After hackers have successfully breached your defenses, even if you have
done a good job restricting access and containing damage, you must be ready
to recover quickly. Regular, preferably real-time, backups of your data are
critical. Think about how much work – and what a hit to your reputation –
it would take to recover if you lost an entire day or order entry, call
logging, sales prospecting and everything else on your system.

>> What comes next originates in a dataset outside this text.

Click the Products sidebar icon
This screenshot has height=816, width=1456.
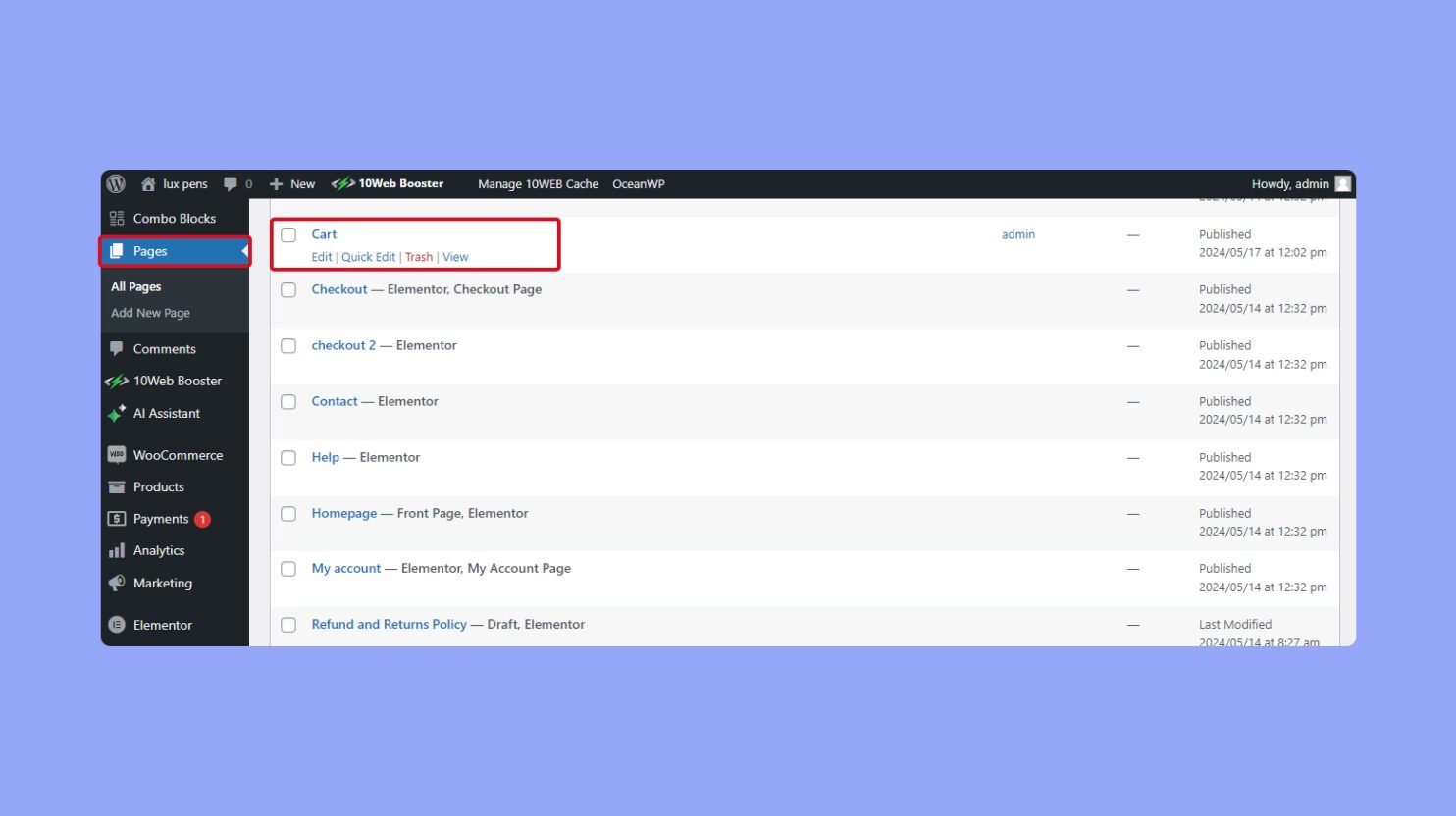coord(116,486)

To be clear, you'll need much than backup tapes with a snapshot of
yesterday's system. If you're hit with ransomware you might have to roll
back days or even weeks to make a practical recovery. My personal
philosophy is to backup in real-time, plus daily, weekly and monthly
snapshots. When I get hacked (or a computer gets destroyed or stolen) I'll
be ready to restore my system on a new computer or hard drive from five
minutes, five days or even five weeks ago. Call me paranoid if you like,
but I call it realistic because eventually I will get hacked (and so will
you).

Report

This isn't the time to be shy or clandestine. Fess up and the sooner the
better. Once you have minimized the damage and put your recovery procedures
into action tell your employees, your customers and your shareholders. If
you get the message out early you can control the damage. Realize one
thing: The information always gets out and you want to be in front of it,
not behind it. Prepare separate statements to each of those constituencies
and tell them what happened, why it happened, how much damage was done,
what steps you have taken to recover and what you are doing to prevent
being hacked that way again.

I'll make one more prediction. Follow this advice and you will be a lot
better off than if you don't. Hacking is an unfortunate fact of both
business and personal life. Be prepared, be vigilant and be cyberaware.